小説をメインに、時折よもやま話と旅行報告をしていきます。

[ライフ!]ボク、みつけたよ! (一)齢七十となり

2024-09-05 08:00:05 | 物語り

 齢七十となり、チラホラと訃報がとどきます。
若すぎた死をいたむ声もあれば、大往生でしたねと慰める声があります。
そんな中、わたしもそろそろ終活を意識せねばと思いはじめたのです。
といっても独りぐらしのわたしですし、特段これといって遺したい物もありません。
もっともわたしの遺物などを欲しがる人がいるはずもありませんが。

 そうだ、これは欲しがる人がいるかもしれません。
4Kテレビなんですがね、家電量販店で買いもとめました。
そのおりの笑うにわらえないエピソードを聞いてもらいましょうか。
わたしという人間のいっ端がわかっていただけるかもしれませんし。

 そもそもはパソコンの購入で出かけたのですが、いつの間にかテレビの話になってしまいました。
わたし絵画を観るのが好きでしてね、ちょくちょく美術展に出かけます。
そんな話を販売員としていましたら、テレビの画面が水族館から、とつじょルーブル美術館に変わったんです。
モナリザが出てきましてね、驚きました。
なるほど違いますわ、たしかに。
絵の具のひび割れ具合までくっきりと現れています。

思わず額をくっつけてしまいました。
苦笑いする販売員に気づいて画面から離れましたけど。
「結構いらっしゃるんですよ、画面に顔を付ける方が」なんて声が聞こえました。
わたしを慮ってのことではなく、事実のようですね。

 けれどもそのまま真うしろに離れたのではなく、意地悪心がムクムクと湧いてきまして、斜め横から見てみました。
おもわず唸ってしまいました。
販売員の言を借りれば、「そのまんま」でした。
どういう意味かというと、歪みゼロ、輝度不変、あといくつか特徴を話してくれましたが、耳に入りませんでした。

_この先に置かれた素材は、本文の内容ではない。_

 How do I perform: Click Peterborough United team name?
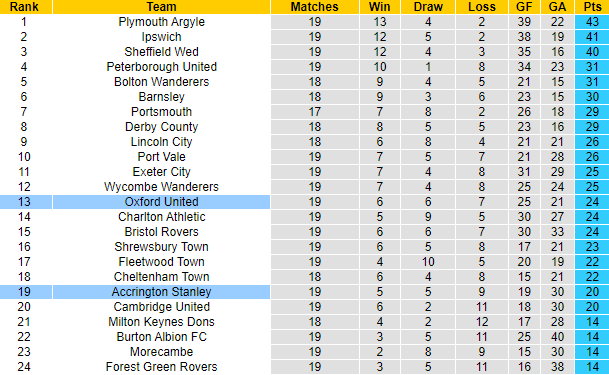(161, 67)
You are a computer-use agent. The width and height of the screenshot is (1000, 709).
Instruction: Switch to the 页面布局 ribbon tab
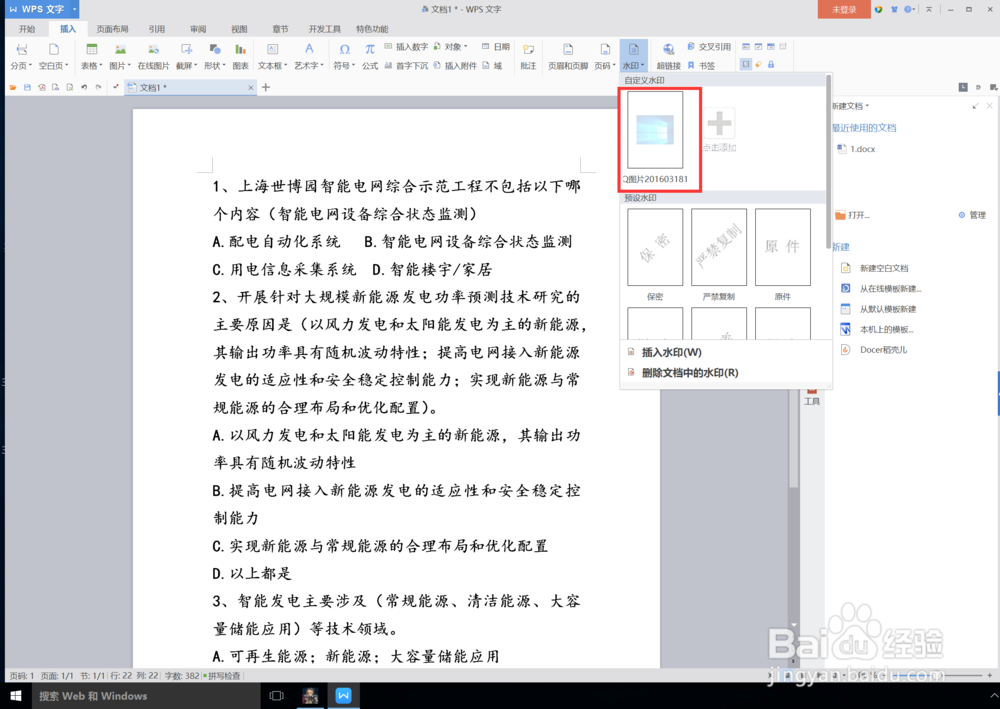[x=112, y=28]
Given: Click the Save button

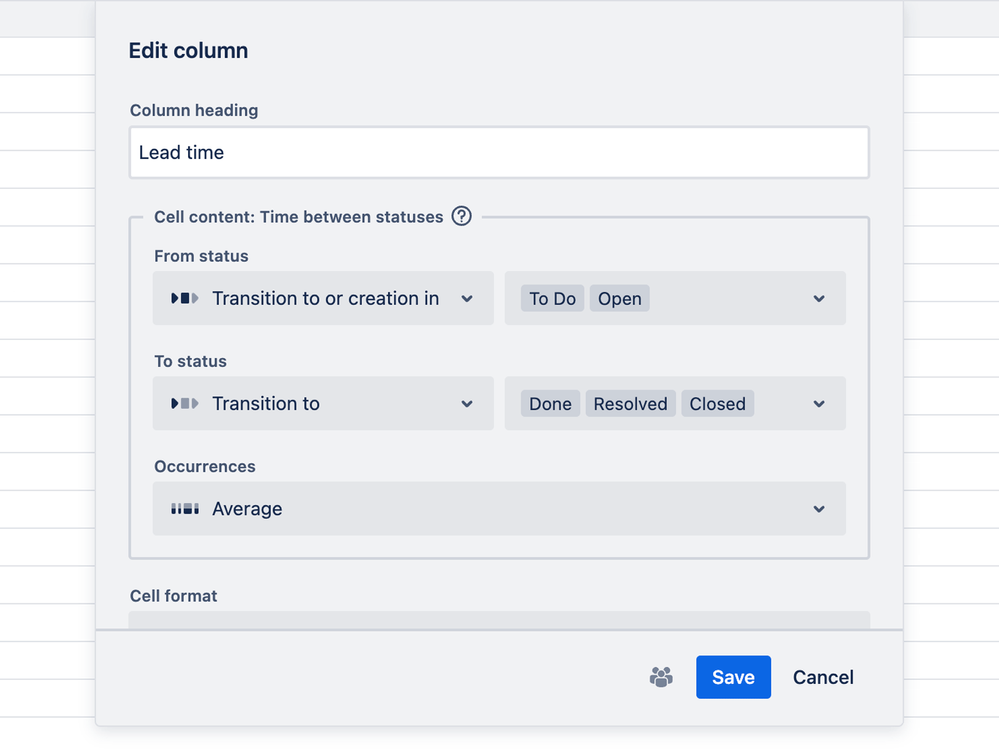Looking at the screenshot, I should click(733, 677).
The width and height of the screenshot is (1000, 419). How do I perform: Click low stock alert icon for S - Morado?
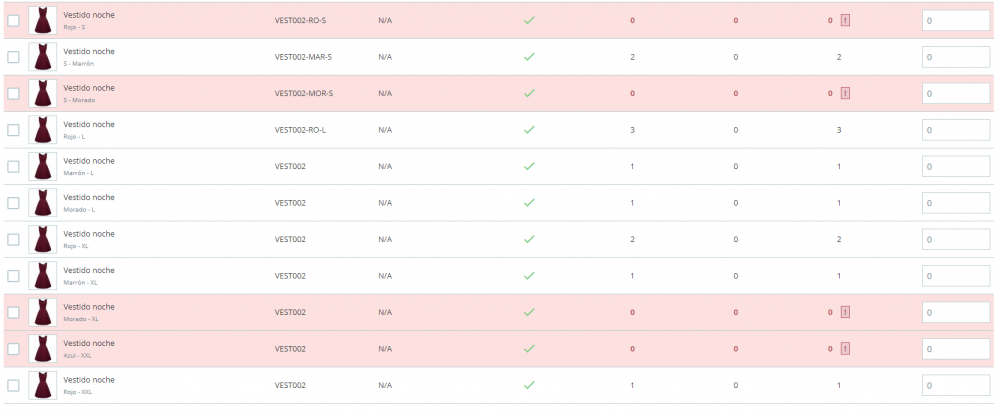pyautogui.click(x=845, y=93)
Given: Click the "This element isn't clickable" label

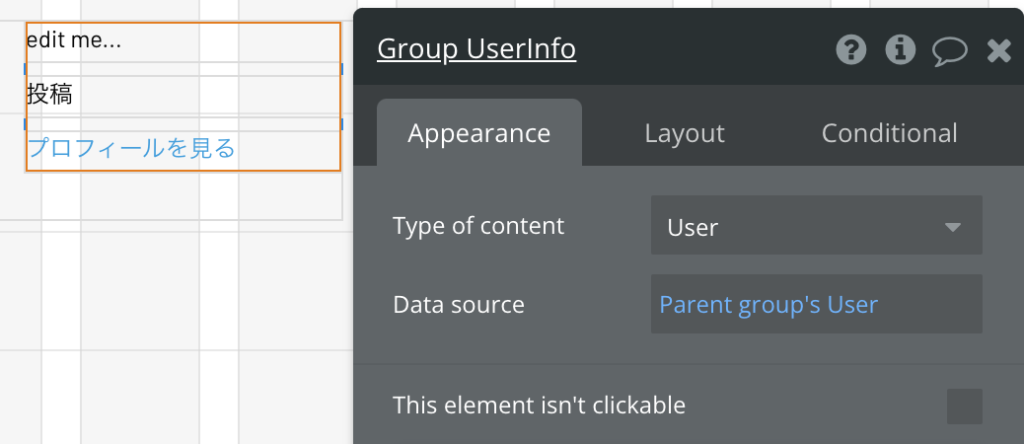Looking at the screenshot, I should click(x=539, y=405).
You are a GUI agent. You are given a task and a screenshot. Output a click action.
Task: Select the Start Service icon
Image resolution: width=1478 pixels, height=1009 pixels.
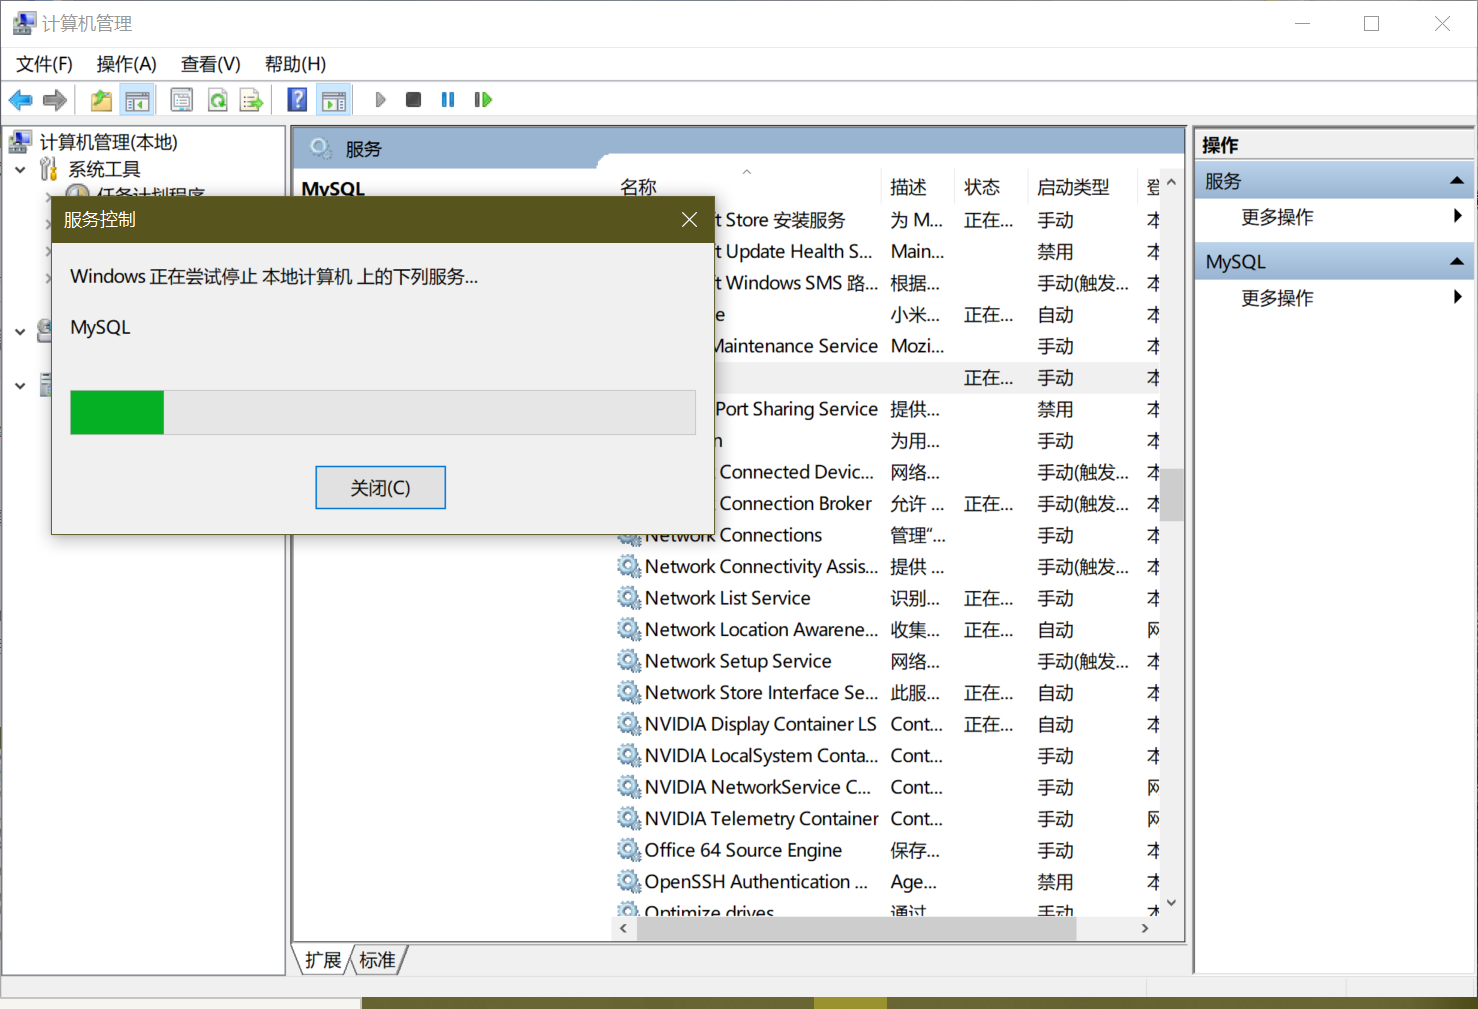click(380, 99)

 最後に、音質の説明です。左右はもちろんのこと、上下からも音が聞こえるそうで。
つまり、音に包まれる感覚になるとか。
大げさに言えばですが、と前置きされての話は(こいつ、できるな)と思わされました。

「宇宙空間です」。「ソファに座られて目を閉じて頂くと、身体が宙に浮いた感覚を味わえます」。
「音が上下左右からまとわりついてくる感じです」。
「本店に行ってもらえれば視聴ルームを用意してまして、そこでならば体感して頂けるのですが。
東京ですから……」と申し訳なさそうな顔を見せるのです。

 本音を言えば8Kが欲しかったのですが、価格がねえ。
とてもじゃないですが手がでません。それより何より大きすぎます。
六畳の部屋に六十インチの大画面はダメです。
で、やむなく4Kの四十三インチにしました。
価格ですか? 奮発しました、これは。
六桁ですからね。清水のぶたいから飛び降りるなんて、もう古いですかね。
分不相応だとはわかっています。わかってはいますが、どうしても欲しかったのです。
脳に大量のアドレナリンが分泌されてきました。
そしてその気になったところで、地獄に落とされました。